Exercise requirements
Pull out every line of the entries below that contains the string "agent". Treat uppercase and lowercase letters as different.

Stored rows
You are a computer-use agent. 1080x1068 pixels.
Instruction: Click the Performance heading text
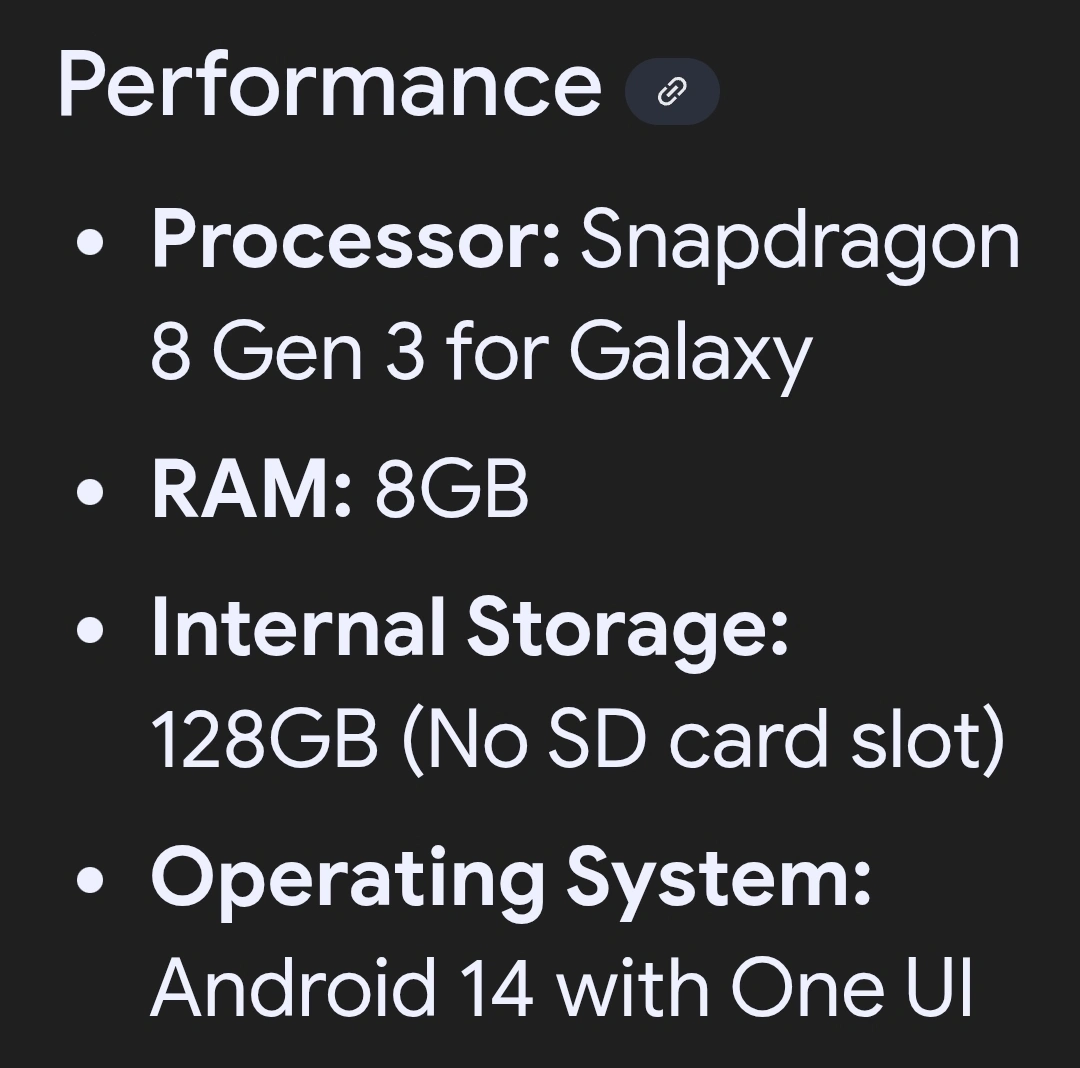tap(329, 86)
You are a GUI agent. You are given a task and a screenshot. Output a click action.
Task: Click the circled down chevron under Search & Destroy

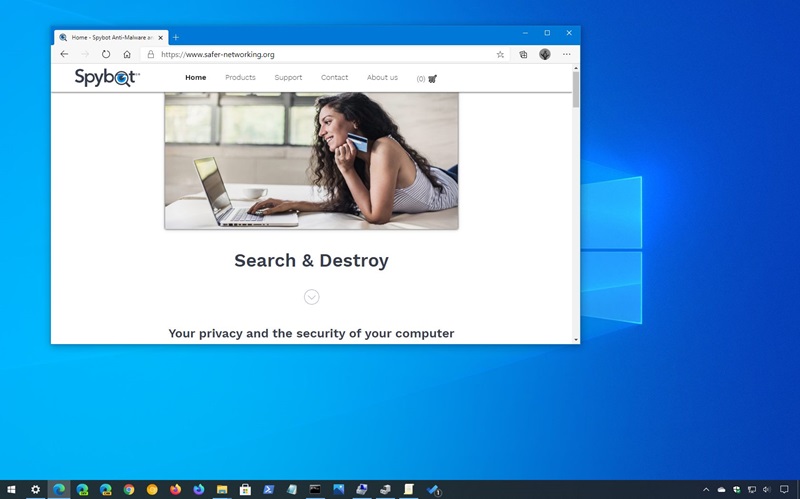click(311, 297)
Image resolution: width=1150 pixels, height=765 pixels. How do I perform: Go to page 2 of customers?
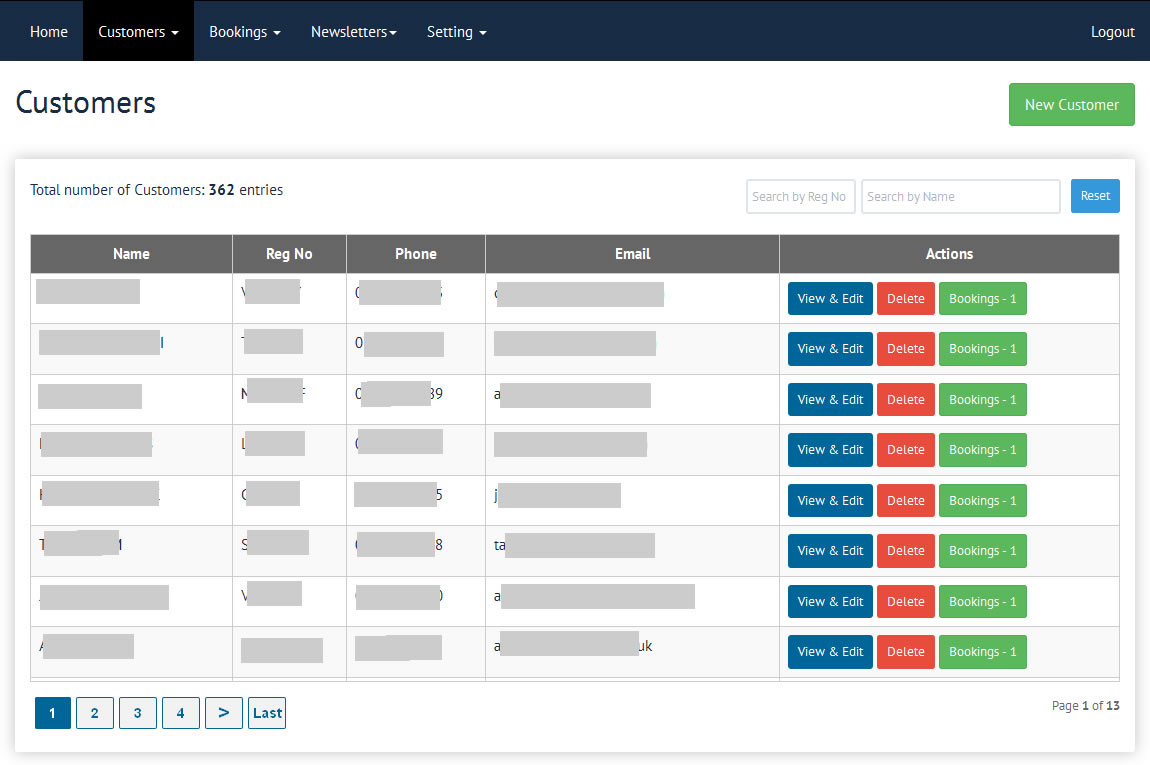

Written answer
You are a computer-use agent. 1080x1068 pixels.
You are a GUI agent. You are given a task and a screenshot. Output a click action.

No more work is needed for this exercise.